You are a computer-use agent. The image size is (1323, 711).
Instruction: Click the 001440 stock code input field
==
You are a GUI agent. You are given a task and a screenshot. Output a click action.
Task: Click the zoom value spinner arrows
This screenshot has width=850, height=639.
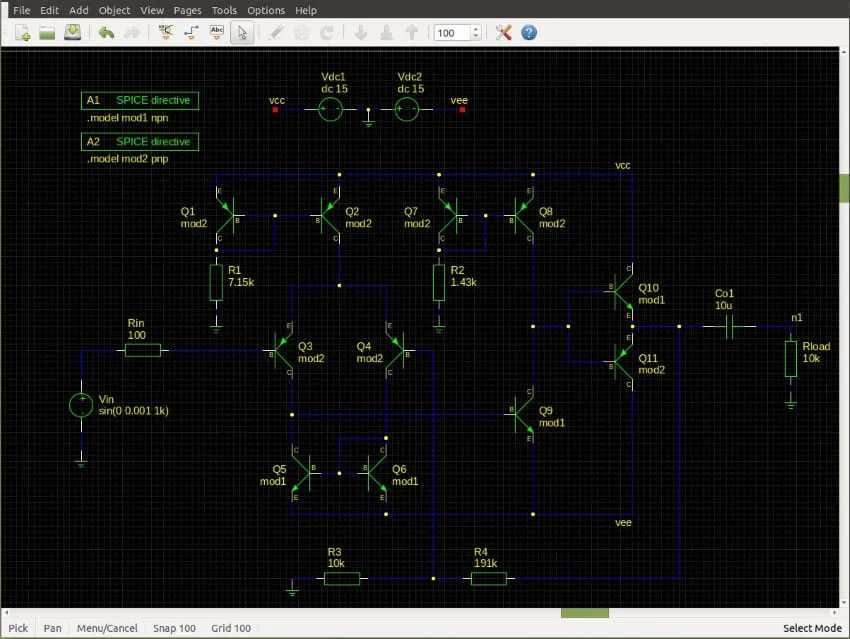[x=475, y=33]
---
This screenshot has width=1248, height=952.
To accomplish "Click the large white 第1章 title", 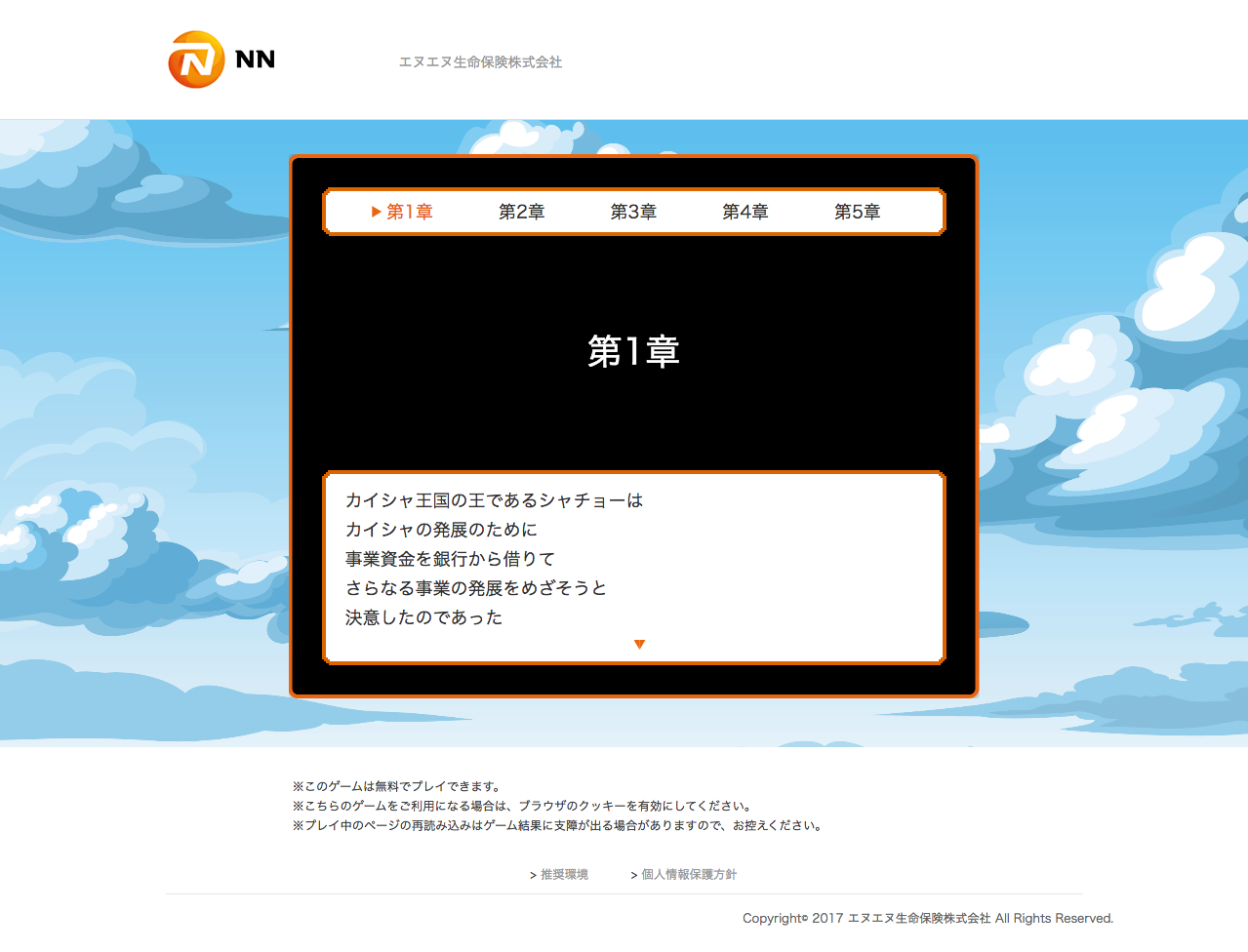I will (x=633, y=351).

#### Your instructions
Could you switch "input field" to "text box" in everything from the line containing "You are a computer-use" down to the line containing "Instruction: Click the", change nothing else, and write out only those lines?

#### Response
You are a computer-use agent. The image size is (1323, 711).
Instruction: Click the 001440 stock code text box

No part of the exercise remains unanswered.